**Rows:**
---+---
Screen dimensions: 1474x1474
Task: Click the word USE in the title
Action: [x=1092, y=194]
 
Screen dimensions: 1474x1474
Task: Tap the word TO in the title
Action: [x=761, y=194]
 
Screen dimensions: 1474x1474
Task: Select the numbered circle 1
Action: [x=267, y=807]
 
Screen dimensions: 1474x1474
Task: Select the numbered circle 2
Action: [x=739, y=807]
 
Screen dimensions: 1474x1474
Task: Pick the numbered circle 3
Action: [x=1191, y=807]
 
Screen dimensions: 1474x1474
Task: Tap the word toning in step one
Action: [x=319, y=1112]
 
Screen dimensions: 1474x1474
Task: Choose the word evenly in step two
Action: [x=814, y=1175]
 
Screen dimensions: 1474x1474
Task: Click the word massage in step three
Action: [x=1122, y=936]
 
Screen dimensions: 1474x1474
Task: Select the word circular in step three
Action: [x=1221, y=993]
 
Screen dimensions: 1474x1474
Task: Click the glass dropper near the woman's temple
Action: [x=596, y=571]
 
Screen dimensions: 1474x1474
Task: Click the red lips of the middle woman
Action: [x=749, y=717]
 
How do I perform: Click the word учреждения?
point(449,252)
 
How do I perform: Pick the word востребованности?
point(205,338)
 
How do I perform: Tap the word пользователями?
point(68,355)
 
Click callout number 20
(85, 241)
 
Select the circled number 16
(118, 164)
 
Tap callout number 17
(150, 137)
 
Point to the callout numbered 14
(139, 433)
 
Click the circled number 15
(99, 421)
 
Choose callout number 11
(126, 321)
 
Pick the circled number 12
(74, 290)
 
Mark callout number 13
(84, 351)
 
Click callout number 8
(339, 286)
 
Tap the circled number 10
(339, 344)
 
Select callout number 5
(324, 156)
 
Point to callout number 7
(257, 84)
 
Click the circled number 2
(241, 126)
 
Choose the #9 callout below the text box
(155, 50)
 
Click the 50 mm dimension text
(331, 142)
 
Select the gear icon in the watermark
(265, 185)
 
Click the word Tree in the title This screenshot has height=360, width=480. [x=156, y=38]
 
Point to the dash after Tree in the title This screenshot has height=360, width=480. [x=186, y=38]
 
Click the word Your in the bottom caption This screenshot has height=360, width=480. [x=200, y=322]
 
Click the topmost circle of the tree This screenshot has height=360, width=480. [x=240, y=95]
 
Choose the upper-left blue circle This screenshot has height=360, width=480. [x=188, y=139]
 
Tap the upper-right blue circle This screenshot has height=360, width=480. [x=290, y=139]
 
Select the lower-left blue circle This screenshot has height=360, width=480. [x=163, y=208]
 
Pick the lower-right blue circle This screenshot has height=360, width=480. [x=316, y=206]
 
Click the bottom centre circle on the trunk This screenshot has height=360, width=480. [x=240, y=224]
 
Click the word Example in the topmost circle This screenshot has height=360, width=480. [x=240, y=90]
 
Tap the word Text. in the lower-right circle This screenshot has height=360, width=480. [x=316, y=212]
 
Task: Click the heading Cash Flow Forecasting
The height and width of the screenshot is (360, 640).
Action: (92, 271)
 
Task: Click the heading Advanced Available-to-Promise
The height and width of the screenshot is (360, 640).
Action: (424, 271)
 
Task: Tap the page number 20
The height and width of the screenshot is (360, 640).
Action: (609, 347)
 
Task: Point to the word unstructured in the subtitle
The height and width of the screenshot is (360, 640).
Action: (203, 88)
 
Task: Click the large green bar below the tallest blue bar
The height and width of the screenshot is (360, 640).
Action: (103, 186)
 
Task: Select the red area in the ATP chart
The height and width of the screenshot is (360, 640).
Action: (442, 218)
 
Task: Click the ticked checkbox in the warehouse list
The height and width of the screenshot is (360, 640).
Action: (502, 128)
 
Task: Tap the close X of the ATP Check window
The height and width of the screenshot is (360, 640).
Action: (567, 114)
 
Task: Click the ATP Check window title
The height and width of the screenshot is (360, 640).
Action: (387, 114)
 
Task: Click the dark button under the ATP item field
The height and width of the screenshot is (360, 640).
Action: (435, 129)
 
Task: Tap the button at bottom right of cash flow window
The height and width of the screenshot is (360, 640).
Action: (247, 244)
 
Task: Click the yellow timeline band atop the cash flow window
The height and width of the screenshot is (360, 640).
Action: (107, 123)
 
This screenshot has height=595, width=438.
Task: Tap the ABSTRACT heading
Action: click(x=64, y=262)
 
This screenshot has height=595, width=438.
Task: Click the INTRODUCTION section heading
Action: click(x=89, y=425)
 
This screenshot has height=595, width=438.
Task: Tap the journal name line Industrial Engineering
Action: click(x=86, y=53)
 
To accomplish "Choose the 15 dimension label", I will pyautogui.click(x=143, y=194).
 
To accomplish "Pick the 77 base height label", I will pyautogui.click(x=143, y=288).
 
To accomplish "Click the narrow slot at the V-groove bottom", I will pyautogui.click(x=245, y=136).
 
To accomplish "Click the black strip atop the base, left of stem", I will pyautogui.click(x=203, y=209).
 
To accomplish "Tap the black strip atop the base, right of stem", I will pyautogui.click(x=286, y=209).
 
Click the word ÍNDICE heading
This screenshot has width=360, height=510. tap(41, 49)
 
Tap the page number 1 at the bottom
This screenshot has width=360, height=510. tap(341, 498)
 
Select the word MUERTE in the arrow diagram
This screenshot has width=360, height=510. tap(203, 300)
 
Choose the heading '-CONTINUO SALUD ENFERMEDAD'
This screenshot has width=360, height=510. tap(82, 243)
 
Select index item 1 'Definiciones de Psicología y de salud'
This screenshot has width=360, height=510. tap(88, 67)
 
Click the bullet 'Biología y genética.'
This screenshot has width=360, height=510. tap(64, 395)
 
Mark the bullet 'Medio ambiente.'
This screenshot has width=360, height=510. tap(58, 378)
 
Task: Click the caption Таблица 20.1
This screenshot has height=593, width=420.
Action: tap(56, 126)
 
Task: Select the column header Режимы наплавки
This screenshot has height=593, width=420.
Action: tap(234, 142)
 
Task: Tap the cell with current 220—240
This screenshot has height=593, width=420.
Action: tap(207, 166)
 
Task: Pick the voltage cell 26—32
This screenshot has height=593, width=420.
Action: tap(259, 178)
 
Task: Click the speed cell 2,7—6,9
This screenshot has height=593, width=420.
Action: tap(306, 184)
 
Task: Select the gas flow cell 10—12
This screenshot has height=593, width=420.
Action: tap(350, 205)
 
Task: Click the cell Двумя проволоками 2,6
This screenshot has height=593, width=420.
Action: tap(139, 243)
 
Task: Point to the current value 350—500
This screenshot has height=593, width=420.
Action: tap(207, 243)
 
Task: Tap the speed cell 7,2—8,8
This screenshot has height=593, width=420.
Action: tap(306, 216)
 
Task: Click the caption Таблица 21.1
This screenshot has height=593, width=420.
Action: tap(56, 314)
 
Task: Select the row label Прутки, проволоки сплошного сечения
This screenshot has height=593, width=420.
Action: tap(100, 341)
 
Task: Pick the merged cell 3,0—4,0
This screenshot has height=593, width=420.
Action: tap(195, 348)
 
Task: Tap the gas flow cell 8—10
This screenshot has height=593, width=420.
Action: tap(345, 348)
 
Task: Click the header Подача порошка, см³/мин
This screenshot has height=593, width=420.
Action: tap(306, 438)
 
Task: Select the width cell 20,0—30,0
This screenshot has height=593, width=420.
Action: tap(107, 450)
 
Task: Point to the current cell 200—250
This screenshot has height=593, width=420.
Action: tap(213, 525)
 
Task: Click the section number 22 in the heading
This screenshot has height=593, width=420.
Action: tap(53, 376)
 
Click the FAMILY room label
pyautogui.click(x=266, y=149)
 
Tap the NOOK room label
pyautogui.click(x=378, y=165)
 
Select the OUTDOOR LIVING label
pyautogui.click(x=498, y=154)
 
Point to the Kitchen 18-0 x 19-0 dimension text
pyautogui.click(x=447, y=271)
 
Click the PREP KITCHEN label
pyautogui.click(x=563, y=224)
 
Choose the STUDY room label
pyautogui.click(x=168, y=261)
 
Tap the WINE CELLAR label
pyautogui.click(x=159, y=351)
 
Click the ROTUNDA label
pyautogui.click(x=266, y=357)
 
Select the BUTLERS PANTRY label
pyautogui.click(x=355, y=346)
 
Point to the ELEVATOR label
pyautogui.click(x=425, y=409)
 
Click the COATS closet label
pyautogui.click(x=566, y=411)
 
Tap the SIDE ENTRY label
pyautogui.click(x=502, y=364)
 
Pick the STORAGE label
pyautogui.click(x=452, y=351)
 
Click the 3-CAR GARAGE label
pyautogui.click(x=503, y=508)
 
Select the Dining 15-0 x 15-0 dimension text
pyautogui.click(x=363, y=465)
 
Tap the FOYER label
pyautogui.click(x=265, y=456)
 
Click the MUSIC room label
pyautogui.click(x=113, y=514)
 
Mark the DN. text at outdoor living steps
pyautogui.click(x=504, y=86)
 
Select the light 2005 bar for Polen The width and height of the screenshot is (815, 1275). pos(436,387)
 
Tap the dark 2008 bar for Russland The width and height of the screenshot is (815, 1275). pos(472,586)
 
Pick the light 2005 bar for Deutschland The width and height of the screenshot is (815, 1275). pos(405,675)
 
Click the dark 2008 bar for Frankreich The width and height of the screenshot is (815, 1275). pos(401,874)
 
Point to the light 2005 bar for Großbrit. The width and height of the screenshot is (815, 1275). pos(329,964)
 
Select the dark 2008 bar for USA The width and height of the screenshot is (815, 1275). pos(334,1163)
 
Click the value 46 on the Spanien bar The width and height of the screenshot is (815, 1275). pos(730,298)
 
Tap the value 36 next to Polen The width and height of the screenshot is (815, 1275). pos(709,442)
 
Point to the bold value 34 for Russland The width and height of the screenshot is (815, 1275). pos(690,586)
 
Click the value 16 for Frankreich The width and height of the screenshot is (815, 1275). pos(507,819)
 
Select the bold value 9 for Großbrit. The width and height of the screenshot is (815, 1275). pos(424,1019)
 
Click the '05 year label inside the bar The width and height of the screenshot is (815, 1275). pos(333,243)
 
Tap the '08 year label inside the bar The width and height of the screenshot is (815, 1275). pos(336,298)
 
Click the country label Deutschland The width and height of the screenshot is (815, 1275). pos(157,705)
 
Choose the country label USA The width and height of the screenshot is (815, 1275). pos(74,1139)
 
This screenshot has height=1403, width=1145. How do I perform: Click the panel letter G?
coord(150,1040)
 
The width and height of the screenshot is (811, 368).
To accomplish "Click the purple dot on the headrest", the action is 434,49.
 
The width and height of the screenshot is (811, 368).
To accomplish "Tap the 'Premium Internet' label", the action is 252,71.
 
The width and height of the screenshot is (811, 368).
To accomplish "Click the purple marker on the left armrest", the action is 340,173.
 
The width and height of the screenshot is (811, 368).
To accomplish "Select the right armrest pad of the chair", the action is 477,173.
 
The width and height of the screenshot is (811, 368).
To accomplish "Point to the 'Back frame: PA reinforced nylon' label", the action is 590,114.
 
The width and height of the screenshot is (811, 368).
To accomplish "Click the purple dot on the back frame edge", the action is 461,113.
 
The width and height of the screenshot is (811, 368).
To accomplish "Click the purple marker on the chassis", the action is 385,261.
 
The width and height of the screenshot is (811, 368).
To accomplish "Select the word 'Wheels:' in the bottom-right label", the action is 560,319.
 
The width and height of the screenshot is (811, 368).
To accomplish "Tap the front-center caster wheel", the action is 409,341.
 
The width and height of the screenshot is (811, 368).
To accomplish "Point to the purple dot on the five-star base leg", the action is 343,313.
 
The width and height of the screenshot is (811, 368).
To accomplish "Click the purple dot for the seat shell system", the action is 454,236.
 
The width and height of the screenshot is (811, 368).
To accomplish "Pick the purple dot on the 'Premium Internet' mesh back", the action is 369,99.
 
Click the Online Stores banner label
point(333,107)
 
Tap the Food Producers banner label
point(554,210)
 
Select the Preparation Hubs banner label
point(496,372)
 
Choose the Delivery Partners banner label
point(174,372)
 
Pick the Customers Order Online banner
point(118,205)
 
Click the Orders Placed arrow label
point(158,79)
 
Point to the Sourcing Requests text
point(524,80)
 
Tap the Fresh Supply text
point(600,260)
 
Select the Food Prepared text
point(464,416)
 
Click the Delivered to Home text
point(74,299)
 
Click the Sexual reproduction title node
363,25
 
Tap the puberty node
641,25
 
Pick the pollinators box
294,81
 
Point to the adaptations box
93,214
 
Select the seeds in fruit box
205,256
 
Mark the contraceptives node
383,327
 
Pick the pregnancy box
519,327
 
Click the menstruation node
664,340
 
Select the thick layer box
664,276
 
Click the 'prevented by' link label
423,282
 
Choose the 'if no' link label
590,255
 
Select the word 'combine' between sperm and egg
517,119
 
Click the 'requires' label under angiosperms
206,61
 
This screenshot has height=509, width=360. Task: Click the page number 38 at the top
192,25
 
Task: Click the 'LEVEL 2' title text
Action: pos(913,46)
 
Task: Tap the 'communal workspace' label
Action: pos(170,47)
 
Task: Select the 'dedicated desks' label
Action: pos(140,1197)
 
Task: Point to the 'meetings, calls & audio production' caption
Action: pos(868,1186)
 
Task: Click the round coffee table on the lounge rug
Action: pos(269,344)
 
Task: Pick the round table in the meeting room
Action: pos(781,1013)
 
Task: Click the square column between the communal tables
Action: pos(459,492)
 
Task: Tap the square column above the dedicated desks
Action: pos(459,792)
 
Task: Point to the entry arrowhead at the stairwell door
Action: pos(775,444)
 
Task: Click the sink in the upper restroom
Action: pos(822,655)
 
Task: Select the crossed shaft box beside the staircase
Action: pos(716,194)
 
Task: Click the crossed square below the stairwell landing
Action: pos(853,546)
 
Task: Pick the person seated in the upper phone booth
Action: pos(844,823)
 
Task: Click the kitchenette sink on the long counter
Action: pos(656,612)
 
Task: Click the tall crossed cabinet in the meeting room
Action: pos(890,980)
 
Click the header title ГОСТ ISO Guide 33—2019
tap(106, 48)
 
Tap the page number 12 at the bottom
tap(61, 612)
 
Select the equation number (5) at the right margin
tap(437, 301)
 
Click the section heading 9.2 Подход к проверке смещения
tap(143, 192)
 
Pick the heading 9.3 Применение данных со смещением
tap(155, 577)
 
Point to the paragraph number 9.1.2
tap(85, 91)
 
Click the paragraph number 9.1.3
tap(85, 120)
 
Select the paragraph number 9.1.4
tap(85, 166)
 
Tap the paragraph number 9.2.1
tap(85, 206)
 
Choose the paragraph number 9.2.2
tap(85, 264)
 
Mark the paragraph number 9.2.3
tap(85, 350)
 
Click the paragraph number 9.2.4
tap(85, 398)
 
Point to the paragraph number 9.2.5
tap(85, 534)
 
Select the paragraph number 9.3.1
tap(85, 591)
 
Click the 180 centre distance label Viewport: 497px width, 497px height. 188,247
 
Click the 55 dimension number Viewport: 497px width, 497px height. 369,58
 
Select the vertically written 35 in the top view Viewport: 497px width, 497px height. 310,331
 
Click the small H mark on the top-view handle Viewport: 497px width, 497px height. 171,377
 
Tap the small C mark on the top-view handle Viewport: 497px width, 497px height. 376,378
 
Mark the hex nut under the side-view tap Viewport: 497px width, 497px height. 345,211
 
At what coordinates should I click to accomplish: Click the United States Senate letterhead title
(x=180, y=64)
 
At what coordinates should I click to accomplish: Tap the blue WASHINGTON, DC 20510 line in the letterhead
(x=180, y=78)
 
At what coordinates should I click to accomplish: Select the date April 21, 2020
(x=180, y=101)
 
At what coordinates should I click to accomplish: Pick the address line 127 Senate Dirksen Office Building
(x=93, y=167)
---+---
Starting with the line that contains "Click the bullet 'Biología y genética.'" and going on through the line that contains "Action: tap(259, 178)", reproduce only those lines of the entries, changing "screenshot" to "page" everywhere and leaving everything else the same.

Click the bullet 'Biología y genética.'
This page has width=360, height=510. tap(64, 395)
 
Mark the bullet 'Medio ambiente.'
This page has width=360, height=510. tap(58, 378)
 
Task: Click the caption Таблица 20.1
This page has height=593, width=420.
Action: tap(56, 126)
 
Task: Select the column header Режимы наплавки
This page has height=593, width=420.
Action: tap(234, 142)
 
Task: Tap the cell with current 220—240
This page has height=593, width=420.
Action: tap(207, 166)
 
Task: Pick the voltage cell 26—32
This page has height=593, width=420.
Action: tap(259, 178)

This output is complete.